### Aim of the exercise
From the line with "Viewport: 305px width, 682px" to the line with "969x700 pixels.", retype every line exactly, including those two, and leave out the rest of the data below.

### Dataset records
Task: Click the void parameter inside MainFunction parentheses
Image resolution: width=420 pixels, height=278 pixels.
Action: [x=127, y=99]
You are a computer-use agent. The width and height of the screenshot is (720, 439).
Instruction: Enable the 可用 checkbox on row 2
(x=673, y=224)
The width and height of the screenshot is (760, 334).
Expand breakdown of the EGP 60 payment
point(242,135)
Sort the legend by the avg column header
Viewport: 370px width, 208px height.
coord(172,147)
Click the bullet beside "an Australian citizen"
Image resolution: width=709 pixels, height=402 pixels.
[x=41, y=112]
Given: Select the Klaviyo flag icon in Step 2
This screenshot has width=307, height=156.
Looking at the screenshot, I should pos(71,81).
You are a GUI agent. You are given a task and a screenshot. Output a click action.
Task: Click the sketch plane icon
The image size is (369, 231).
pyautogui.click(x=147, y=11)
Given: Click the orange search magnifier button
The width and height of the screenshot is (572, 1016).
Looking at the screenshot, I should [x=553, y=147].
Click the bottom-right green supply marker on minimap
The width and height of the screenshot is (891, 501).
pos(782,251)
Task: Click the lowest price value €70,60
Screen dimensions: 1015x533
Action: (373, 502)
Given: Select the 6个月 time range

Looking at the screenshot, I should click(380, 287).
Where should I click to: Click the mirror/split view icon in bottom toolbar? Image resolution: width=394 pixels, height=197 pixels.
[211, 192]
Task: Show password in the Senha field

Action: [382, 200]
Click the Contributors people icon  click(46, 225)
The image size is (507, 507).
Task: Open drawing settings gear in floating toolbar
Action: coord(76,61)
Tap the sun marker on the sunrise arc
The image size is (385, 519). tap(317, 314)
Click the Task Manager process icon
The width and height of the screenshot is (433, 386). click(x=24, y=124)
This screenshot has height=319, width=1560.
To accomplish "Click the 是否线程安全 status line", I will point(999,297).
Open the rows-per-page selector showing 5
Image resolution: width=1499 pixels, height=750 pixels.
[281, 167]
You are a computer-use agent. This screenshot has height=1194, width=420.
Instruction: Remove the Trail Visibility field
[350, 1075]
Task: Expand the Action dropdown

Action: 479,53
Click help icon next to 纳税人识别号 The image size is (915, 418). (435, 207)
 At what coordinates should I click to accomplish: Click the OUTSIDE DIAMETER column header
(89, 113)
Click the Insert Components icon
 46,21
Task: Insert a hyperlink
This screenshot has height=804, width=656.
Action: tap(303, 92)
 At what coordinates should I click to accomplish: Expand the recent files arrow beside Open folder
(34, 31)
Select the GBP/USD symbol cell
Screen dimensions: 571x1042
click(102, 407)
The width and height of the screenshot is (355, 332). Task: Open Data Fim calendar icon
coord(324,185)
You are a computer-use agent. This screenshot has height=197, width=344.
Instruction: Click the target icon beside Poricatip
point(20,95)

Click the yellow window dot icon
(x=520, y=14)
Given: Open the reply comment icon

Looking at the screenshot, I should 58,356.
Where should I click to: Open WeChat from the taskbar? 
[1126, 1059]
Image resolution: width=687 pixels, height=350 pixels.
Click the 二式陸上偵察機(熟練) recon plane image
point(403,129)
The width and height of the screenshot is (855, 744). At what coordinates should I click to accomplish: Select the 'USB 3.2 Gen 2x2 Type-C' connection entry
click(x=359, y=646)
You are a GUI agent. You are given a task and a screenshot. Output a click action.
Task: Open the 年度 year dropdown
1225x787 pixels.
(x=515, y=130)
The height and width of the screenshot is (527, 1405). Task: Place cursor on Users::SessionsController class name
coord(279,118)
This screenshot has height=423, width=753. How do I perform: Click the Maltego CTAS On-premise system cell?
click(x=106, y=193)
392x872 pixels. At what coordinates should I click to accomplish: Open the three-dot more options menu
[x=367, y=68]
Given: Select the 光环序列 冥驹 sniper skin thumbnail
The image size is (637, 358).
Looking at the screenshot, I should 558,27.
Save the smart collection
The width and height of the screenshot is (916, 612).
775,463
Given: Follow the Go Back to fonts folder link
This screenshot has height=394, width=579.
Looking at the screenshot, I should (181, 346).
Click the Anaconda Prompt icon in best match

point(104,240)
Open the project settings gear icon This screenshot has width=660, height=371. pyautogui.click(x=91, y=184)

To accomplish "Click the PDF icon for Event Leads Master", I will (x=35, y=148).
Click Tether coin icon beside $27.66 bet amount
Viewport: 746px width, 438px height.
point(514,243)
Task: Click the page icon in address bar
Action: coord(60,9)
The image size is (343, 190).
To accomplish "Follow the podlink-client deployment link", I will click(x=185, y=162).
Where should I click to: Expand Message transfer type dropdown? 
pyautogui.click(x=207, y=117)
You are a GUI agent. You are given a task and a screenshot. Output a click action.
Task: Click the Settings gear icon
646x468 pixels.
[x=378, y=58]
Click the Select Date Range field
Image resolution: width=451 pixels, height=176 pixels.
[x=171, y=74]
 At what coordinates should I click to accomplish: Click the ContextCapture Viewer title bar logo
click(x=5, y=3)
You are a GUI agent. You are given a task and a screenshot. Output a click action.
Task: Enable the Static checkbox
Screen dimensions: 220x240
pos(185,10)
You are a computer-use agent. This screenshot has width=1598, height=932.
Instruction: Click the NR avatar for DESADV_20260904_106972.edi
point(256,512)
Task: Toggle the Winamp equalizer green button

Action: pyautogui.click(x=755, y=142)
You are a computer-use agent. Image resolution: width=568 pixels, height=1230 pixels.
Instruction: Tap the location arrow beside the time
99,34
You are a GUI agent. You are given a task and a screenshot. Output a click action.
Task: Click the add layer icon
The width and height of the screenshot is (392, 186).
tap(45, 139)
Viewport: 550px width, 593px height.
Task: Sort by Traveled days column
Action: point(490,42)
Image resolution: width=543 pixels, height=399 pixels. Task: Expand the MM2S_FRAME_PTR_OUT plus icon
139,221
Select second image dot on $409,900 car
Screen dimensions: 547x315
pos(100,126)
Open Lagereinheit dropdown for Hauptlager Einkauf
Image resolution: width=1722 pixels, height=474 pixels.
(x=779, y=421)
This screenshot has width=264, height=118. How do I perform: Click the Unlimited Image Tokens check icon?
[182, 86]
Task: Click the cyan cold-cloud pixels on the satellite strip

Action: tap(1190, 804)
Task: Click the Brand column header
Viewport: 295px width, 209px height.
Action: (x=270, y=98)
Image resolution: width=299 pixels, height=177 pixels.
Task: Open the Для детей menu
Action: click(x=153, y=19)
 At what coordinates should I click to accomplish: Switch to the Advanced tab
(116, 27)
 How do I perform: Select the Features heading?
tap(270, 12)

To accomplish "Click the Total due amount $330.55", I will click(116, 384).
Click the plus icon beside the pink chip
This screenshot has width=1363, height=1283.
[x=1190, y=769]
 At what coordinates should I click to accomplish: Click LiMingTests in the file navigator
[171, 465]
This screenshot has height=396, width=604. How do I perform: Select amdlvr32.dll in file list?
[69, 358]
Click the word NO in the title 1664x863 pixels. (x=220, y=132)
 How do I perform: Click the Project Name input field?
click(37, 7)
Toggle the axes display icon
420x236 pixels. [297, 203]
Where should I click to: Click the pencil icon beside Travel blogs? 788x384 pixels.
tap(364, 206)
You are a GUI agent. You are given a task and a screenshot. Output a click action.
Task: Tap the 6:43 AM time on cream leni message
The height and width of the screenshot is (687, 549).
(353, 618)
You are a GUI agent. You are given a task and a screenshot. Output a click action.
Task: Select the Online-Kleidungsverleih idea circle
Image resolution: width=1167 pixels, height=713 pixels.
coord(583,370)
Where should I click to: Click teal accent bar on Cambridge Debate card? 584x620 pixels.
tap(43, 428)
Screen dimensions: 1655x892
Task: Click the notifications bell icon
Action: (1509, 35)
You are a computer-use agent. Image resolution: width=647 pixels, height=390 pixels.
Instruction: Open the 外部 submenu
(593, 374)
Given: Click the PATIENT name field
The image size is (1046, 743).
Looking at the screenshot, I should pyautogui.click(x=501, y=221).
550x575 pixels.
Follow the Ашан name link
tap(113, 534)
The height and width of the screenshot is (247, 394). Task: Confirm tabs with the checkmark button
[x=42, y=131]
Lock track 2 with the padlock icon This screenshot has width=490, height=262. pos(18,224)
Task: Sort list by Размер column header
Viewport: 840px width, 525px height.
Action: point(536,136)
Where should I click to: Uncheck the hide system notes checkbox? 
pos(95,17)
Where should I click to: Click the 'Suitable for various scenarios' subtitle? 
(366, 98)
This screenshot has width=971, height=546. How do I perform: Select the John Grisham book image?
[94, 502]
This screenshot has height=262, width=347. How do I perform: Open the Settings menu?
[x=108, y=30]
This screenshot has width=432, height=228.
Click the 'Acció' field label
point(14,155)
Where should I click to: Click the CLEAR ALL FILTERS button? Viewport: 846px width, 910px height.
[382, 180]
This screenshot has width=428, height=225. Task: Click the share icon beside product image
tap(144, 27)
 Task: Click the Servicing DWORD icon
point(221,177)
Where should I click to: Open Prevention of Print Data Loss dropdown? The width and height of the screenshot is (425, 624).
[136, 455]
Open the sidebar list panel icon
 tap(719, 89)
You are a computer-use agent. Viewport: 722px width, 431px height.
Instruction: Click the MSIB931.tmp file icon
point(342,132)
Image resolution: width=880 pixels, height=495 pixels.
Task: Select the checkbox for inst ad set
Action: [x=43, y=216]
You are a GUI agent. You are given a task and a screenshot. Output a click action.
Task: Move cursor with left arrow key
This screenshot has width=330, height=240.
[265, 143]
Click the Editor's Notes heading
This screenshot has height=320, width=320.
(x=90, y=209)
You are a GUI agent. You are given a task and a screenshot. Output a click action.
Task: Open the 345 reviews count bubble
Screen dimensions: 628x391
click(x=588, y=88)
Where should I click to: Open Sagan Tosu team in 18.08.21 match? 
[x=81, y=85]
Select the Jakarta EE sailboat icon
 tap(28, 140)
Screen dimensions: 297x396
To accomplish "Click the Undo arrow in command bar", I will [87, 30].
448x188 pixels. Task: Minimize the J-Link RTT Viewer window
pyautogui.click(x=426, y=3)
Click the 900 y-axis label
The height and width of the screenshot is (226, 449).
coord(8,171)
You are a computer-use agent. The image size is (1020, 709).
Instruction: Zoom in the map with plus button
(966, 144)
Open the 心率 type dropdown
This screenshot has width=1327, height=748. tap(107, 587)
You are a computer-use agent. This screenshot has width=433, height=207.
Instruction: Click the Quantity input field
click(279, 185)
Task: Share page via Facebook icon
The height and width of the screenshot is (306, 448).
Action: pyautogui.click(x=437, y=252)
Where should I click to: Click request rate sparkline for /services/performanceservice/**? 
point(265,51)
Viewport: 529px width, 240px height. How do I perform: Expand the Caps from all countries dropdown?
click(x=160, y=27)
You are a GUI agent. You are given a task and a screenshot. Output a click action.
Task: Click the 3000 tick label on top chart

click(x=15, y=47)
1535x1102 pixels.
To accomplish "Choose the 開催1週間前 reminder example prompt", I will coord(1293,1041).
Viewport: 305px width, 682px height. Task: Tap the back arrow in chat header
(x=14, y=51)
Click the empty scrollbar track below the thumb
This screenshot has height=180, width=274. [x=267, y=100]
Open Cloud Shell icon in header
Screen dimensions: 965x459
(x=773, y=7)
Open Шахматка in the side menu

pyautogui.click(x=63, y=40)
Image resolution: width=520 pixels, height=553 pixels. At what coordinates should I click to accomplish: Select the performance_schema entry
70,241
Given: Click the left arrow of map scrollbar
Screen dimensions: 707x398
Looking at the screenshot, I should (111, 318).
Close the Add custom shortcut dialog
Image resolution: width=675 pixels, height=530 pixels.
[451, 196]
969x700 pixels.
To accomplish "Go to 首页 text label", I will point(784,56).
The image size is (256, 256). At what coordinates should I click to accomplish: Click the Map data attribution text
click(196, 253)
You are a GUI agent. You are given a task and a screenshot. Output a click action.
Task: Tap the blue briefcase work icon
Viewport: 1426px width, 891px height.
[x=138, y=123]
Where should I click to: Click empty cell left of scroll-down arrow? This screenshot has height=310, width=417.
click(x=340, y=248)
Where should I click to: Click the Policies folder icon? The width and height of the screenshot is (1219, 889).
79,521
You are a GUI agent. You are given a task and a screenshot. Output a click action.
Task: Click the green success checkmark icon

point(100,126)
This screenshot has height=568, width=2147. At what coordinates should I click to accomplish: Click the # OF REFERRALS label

### Task response
Viewport: 305px width, 682px height. Task: Tap the back arrow in chat header
(x=14, y=51)
Click the empty scrollbar track below the thumb
This screenshot has height=180, width=274. [x=267, y=100]
Open Cloud Shell icon in header
Screen dimensions: 965x459
(x=773, y=7)
Open Шахматка in the side menu

pyautogui.click(x=63, y=40)
Image resolution: width=520 pixels, height=553 pixels. At what coordinates should I click to accomplish: Select the performance_schema entry
70,241
Given: Click the left arrow of map scrollbar
Screen dimensions: 707x398
Looking at the screenshot, I should (111, 318).
Close the Add custom shortcut dialog
Image resolution: width=675 pixels, height=530 pixels.
[451, 196]
969x700 pixels.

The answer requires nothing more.